Evolution of non-banking finance companies (NBFCs) coupled with the launch of several schemes by the government of India, primarily the Pradhan Mantri Mudra Yojana (PMYY), availing business loans has become a lot easier. However, just like any other loan, rate of interest is one of the prime considerations among borrowers. Dependent on several factors, let’s take a close look at some of the major factors influencing the business loan interest rate in India.
Monetary policy of the RBI
The monetary policy formulated by the RBI plays a crucial role in determining interest rate. For instance, the apex bank went for a back-to-back hike of 25 bps in repo rate, which currently stands at 6.50%. Hike in repo rate means increased cost of borrowing for financial institutions, which subsequently pushes up the interest rate on all types of loans disbursed, including business loan.
On the other hand, when key policy rates such as repo rate is lowered, the benefits are passed on to borrowers in the form of a lower interest rate.
This is another critical factor affecting the business loan interest rate. A business vintage of a few years gives your prospective lender a clear understanding of your cash flow and revenue generation model.
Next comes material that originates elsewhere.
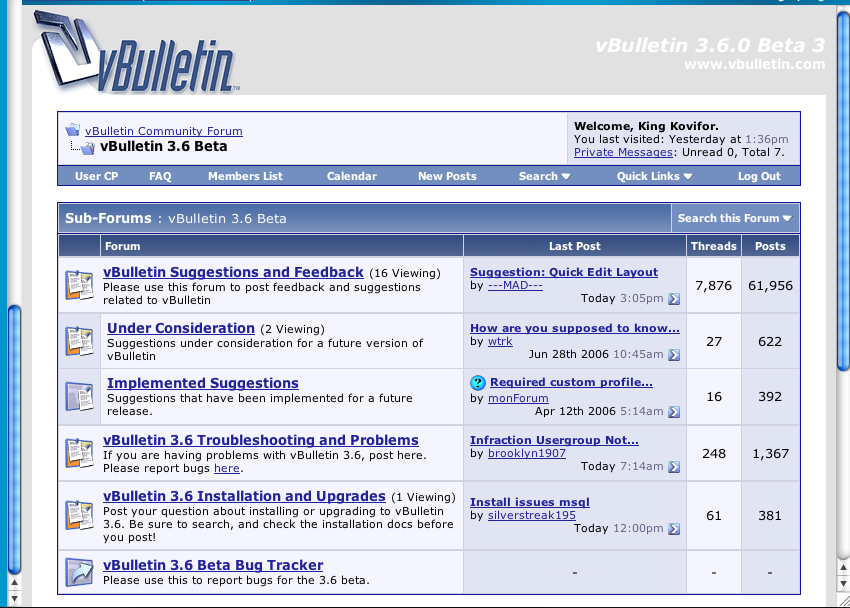Go to last post arrow beside Today 3:05pm
The height and width of the screenshot is (608, 850).
point(674,299)
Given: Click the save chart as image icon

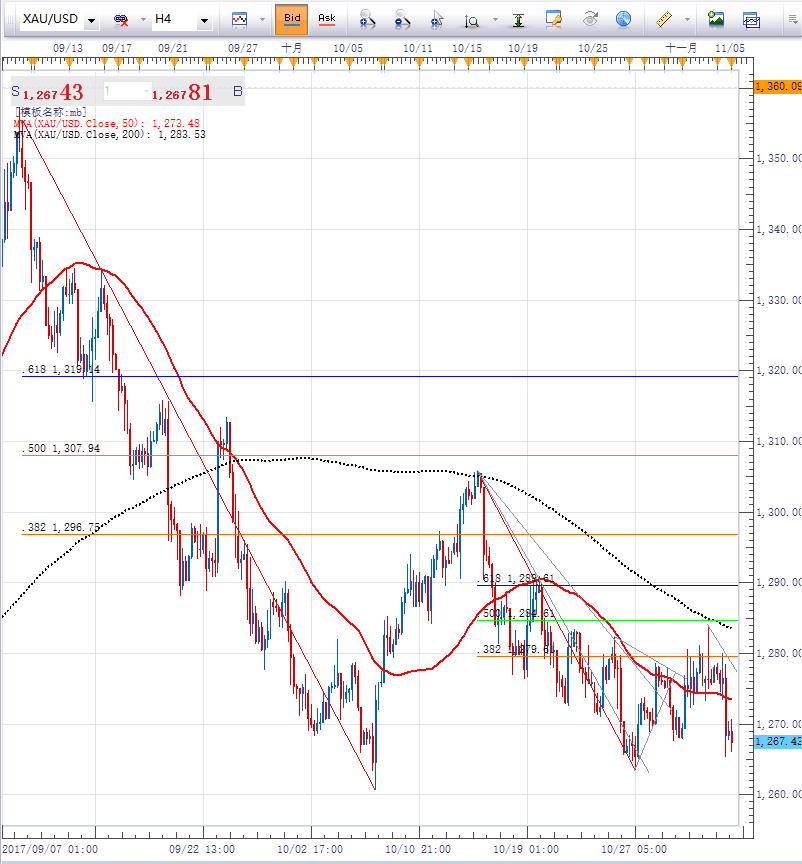Looking at the screenshot, I should click(716, 19).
Lenders generally offer business loans at a competitive rate of interest to enterprises who have been in the market for some years as against new entities.
For instance, for availing a Bajaj Finserv Business Loan, your business must have a vintage of at least 3 years. Flexi Loan Facility is one of the unique features of this loan that allows you to borrow as and when required from the approved loan limit, with interest being charged only on the amount utilised.
Also, with pre-approved offer on business loan and other financial offerings, availing finance is quick and easy. It eliminates lengthy paperwork and saves time. To know about your pre-approved offer, simply share a few basic details.
Business credit score
The rate of interest on your business loan depends on your business credit score, which is different from a personal score. While a personal credit score reflects your creditworthiness, a business score tells your prospective lender about the ability of your business to meet its financial obligations. It helps your lender assess risks associated with lending to your business. A good business credit score helps in availing a business loan at a competitive rate of interest.
Vendor payment on time and covering all debts on time with revenues generated help you build a good business credit score. To ensure your business CIBIL score stays above 700.
Geopolitical events too play an important role in determining the interest rate of business loan. Certain events such as the recent trade war between the US and China, increase in fuel prices following the cut in supply from the Organization of the Petroleum Exporting Countries (OPEC) and Russia, etc., resulting in inflation, increase the interest rates on various loans including a business loan.
Before you apply for a business loan, compare the offerings from various lenders and choose the one that offers you the best rates. There are various aggregator sites that allow easy comparison of business loans offered by multiple lenders.